In response to a string of horrifying and dangerous incidents aboard international cruise ships, U.S. Senator Charles E. Schumer unveiled his proposedCruise Ship Passenger Bill of Rights. Modeled on the successful airline passenger bill of rights already passed into law, it would provide, at the least, the following guarantees:
1. The right to disembark a docked ship if basic provisions cannot adequately be provided onboard
2. The right to a full refund for a trip that is abruptly canceled due to mechanical failures
3. The right to full-time, on board professional medical attention in the event of a major health crisis
4. The right to real-time information updates as to any adjustments in the travel plan of the ship in the event of a mechanical failure or emergency
5. The right to a ship crew that is properly trained in emergency and evacuation procedures
6. The right to backup power in the case of a generator failure
Schumer is calling for a two step process, whereby the industry accepts these guidelines voluntarily while at the same time, he is calling on the Secretary of State and the International Maritime Organization to begin an investigation into the problems with the “flagged” countries of cruise ships that serve the United States passengers. Schumer said the goal of the investigation should be implementing at least these six protections. Because these ships are flagged in other counties, they are primarily regulated by countries other than the U.S, and existing international standards are clearly not working.
“Cruise ships, in large part operating outside the bounds of United States enforcement, have become the wild west of the travel industry, and it’s time to rein them in before anyone else gets hurt,” said Schumer. “This bill of rights, based on work we’ve done with the airline industry, will ensure that passengers aren’t forced to live in third world conditions or put their lives at risk when they go on vacation.”

◆ Dataset excerpts
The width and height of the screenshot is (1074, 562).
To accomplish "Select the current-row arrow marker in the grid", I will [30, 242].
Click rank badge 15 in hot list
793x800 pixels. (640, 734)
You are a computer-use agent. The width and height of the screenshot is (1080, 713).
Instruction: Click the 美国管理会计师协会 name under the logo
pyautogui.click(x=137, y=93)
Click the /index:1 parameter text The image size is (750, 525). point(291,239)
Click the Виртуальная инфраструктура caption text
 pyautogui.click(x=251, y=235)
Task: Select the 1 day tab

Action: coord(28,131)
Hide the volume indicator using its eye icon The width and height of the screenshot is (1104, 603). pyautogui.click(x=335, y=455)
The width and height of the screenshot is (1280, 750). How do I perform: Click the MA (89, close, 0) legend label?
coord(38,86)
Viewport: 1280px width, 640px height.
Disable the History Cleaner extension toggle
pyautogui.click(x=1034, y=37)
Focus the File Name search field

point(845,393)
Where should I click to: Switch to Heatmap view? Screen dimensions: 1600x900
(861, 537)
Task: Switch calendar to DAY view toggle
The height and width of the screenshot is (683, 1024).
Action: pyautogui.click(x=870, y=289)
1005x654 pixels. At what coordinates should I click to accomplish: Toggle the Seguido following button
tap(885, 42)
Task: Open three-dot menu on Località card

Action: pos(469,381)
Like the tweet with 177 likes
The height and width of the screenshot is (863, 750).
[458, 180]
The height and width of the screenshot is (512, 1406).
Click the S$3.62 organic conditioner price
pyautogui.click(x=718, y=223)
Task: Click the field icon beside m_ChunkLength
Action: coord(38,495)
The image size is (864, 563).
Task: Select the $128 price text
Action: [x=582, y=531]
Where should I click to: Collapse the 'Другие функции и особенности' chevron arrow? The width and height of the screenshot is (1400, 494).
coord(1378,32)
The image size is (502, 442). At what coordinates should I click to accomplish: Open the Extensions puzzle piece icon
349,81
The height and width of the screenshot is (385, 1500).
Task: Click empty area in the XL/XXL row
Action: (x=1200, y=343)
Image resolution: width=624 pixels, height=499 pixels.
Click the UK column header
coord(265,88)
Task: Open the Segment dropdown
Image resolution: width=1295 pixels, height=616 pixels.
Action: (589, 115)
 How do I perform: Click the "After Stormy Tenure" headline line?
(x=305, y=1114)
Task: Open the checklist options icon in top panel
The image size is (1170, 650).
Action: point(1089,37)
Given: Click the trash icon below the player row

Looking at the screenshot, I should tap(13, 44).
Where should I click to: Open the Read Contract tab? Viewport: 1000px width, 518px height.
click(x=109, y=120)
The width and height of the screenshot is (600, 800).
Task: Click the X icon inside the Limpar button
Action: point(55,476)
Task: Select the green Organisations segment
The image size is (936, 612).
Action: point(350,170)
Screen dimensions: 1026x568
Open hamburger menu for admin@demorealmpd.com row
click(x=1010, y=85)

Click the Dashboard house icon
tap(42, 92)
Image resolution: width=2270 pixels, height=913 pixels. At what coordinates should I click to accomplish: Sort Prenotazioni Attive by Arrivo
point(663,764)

◆ Actions to take
(A) In the passage on the cruise ship bill of rights, what are the answers to these questions?
(i) Which existing law is the proposal modeled on?
(ii) Whom does Schumer call on to begin an investigation?
(iii) What does Schumer say cruise ships have become?
(B) Could you pick up the passage on Schumer's cruise ship proposal after its final sentence and carry it forward?
None of the data is needed here.

◆ Replies
(A)
(i) The airline passenger bill of rights.
(ii) The Secretary of State and the International Maritime Organization.
(iii) The wild west of the travel industry.

(B)
In recent years, there have been a number of issues aboard a variety of cruise liners. On February 10th 2013, a fire broke out in the engine room of a Carnival Triumph cruise ship resulting in power loss for four days in the Gulf of Mexico. The ship was carrying 4,200 people and was eventually towed into a port in Alabama. Passengers and crewmembers were said to have slept in hallways and outside. Many also spoke of clogged toilets, inoperable sewage system, long lines for food, shortages of fresh water and widespread odor. Reports have said that the same Carnival Triumph cruise ship had a problem with its propulsion system in January.
Most recently, a Carnival Dream cruise ship, carrying 4,363 passengers, encountered a mechanical issue with its diesel generator in St. Maarten this Wednesday. The ship’s elevators and restrooms were disabled for a period of time. Passengers were flown back to Florida. Additionally, a Carnival Legend cruise ship had to cancel a scheduled stop due to technical difficult affecting its sailing speed. A Carnival Elation cruise ship encountered a similar malfunction and had to be escorted by a tugboat last Saturday.
In 2010, a Carnival Splendor cruise ship carrying 4,500 people, including crewmembers, also involved a fire breaking out in the engine room. Passengers were left without hot water, telephone service and air-conditioning. The U.S. Coast Guard found deficiencies in the firefighting operations.
In 2012, 16 outbreaks on cruise ships were reported to the U.S. Centers for Disease Control. Most recently, in early March of 2013, over 100 passengers on a Royal Caribbean cruise ship fell ill with a gastrointestinal virus. Over 1,900 passengers were onboard the ship.
In February of 2012, the U.S. Senate Commerce Committee held a Cruise Safety Hearing related to the safety, security and environmental practices of the cruise ship industry. According to the Senate Commerce Committee, at least 90 serious events have occurred on Carnival cruise ships in the past five years. At the hearing, Dr. Ross Klein, an international authority on the cruise ship industry, testified that onboard crime, crewmember training and the availability of adequate medical care were major problems that need further examination and remedy by the industry.